4.1.2. Sea-salt corrected values

The Xs are sea-salt corrected values (also sometimes denoted with an asterisk e.g. Ca*). They are calculated by comparison to chloride concentrations, which are generall assumed to be conservative. The usual equation is:

$$PARX = PAR_{sample} - \left[ \left( \frac{PAR}{Cl} \right)_{ref} * Cl_{sample} \right]$$

where $PAR_{sample}$ and $Cl_{sample}$ are the concentrations measured in the lake or river and $\left( \frac{PAR}{Cl} \right)_{ref}$ is (ideally) the long-term average concentration in incoming rainwater. In some cases the reference values are simply taken from sea water concentrations (ignoring effects such as evaporative fractionation etc.).

I'm not sure what values to assume, but by rearranging the above equations and applying it to data extarcted from RESA2 I can back-calculate the reference values. For example, brief testing using data from Italy, Switzerland and the Czech Republic implies that RESA2 uses a standard reference value for sulphate of 0.103.

The reference ratios inferred from RESA2 for the key species listed are given in the table above.

NB: In doing this I've identified some additional erros in the database, where this correction has not beeen performed correctly. For some reason, ESO4X values have been set to zero, despite valid ESO4 and ECl measurements being available. The problem only affects a handful od sample, but could be enough to generate false trends. Return to this later?

§ **Task instructions**
1. Gather every line of the entries that contains the string "point", treating uppercase and lowercase as distinct.
2. Extend the sea-salt correction notes by writing what comes next after their final sentence.
The entries below bear no relation to the sea-salt correction notes.

§ **Supplied records**

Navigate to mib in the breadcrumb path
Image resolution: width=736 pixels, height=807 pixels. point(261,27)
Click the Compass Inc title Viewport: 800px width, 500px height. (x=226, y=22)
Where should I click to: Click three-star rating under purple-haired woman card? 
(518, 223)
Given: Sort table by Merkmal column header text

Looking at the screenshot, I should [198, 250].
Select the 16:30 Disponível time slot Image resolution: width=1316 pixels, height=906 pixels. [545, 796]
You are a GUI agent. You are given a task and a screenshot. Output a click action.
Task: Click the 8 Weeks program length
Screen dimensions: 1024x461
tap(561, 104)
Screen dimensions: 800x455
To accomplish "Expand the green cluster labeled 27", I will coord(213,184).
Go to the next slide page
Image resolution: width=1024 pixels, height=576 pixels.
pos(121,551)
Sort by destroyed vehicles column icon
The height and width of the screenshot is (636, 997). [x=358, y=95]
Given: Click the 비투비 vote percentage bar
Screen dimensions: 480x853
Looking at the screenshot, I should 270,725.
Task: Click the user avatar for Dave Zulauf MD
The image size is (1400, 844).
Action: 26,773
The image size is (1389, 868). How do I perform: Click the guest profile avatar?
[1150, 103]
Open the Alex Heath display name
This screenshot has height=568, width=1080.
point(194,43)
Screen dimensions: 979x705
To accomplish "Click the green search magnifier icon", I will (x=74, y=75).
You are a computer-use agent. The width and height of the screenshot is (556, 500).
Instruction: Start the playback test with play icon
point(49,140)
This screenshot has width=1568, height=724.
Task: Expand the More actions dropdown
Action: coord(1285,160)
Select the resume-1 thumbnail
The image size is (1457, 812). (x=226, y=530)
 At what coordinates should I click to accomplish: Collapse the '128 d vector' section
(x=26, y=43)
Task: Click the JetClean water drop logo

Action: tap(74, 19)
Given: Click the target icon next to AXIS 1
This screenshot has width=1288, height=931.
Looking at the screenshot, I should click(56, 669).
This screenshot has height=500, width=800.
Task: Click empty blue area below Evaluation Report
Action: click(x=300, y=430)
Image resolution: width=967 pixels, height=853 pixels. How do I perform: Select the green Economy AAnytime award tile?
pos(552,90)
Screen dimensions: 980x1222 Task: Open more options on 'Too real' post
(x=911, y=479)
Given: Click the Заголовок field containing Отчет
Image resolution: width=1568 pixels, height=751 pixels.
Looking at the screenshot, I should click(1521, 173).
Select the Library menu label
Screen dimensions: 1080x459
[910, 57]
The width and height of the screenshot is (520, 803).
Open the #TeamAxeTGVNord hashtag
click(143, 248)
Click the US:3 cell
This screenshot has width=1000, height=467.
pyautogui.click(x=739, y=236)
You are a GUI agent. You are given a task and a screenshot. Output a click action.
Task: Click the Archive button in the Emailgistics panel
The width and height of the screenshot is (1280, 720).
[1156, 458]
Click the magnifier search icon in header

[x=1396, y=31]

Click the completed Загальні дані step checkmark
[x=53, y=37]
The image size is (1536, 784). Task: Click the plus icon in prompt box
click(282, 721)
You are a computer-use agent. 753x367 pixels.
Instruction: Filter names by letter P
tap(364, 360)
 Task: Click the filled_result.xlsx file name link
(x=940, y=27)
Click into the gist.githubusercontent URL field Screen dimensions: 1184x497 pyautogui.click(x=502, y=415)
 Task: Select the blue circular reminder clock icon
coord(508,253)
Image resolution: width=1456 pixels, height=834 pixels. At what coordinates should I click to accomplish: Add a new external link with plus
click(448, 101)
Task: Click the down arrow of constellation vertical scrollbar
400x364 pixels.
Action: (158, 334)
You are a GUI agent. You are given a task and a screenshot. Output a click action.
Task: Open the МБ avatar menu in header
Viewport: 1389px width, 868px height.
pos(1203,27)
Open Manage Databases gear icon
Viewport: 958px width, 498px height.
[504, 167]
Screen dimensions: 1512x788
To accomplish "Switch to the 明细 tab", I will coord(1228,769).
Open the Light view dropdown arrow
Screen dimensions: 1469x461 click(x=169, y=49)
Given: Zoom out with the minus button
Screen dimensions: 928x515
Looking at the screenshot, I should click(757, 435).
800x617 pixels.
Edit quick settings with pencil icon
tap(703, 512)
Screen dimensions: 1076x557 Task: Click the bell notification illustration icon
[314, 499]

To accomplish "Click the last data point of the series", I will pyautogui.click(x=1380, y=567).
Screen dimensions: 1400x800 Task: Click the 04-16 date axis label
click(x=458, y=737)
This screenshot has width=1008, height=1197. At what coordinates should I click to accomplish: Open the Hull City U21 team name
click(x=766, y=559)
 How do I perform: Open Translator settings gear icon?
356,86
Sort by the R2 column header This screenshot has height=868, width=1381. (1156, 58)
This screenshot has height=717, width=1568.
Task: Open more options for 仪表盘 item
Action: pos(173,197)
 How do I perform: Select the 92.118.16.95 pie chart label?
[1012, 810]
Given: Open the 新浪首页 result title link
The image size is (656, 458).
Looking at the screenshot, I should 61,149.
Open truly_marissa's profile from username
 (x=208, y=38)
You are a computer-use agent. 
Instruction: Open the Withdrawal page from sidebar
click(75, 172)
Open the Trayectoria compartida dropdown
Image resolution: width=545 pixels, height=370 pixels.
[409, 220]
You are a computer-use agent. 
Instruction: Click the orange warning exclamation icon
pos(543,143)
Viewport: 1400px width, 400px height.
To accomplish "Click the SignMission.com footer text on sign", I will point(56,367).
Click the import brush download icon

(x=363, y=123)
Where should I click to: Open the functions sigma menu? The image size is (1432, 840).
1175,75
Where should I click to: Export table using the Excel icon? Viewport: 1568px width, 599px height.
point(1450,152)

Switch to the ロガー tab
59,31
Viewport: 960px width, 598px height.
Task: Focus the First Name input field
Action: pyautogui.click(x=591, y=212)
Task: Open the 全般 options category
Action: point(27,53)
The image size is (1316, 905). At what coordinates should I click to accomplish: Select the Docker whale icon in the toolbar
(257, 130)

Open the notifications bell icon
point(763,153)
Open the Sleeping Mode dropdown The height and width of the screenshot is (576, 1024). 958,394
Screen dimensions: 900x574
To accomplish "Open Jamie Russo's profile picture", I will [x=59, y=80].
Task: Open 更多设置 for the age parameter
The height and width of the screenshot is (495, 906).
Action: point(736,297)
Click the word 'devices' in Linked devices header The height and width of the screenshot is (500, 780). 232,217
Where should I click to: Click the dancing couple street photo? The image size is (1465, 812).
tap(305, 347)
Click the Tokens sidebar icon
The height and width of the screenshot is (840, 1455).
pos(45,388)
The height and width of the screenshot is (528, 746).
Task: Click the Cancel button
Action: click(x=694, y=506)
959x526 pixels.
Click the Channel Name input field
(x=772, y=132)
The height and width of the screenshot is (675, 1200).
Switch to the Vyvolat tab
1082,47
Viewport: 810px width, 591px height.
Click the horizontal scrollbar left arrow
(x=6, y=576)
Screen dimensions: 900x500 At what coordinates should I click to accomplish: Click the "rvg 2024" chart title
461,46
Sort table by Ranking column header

§ **Results of the exercise**
1.
Image resolution: width=736 pixels, height=807 pixels. point(261,27)
point(194,43)
point(49,140)
To accomplish "Click the last data point of the series", I will pyautogui.click(x=1380, y=567).
To accomplish "Click the SignMission.com footer text on sign", I will point(56,367).
point(1450,152)
Action: point(27,53)
point(763,153)
Action: point(736,297)

2.
NB2: Leah's experiences with the RECOVER project suggest that assuming a single reference concentration for all countires in the world is a bad idea. For example, I believe in e.g. the Czech Republic and Italy it is usual not to calculate sea-salt corrected concentrations at all, because most of the chloride input comes from industry rather than marine sources. Rainwater concentrations are also likely to vary dramatically from place to place, especially given the range of geographic and climatic conditions covered by this project. Check with Heleen.

4.1.3. ANC

Need to calculate this ANC, ALK, HPLUS and ENO3DIVENO3ESO4X.

4.2. Choose projects

The first step is to specify a list of RESA2 projects and get the stations associated with them.



In [9]:

    
# Get stations for a specified list of projects
proj_list = ['ICPW_TOCTRENDS_2015_CZ', 'ICPW_TOCTRENDS_2015_IT']

sql = ('SELECT station_id, station_code '
       'FROM resa2.stations '
       'WHERE station_id IN (SELECT UNIQUE(station_id) '
                            'FROM resa2.projects_stations '
                            'WHERE project_id IN (SELECT project_id '
                            'FROM resa2.projects '
                            'WHERE project_name IN %s))'
                            % str(tuple(proj_list)))

stn_df = pd.read_sql(sql, engine)

stn_df









    Out[9]:






  
    
      
      station_id
      station_code
    
  
  
    
      0
      23499
      CZ01
    
    
      1
      23500
      CZ02
    
    
      2
      23501
      CZ03
    
    
      3
      23502
      CZ04
    
    
      4
      23503
      CZ05
    
    
      5
      23504
      CZ06
    
    
      6
      33325
      CZ07
    
    
      7
      37745
      CZ08
    
    
      8
      33326
      CZ09

4.3. Extract time series

The next step is to get time series for the desired parameters for each of these stations.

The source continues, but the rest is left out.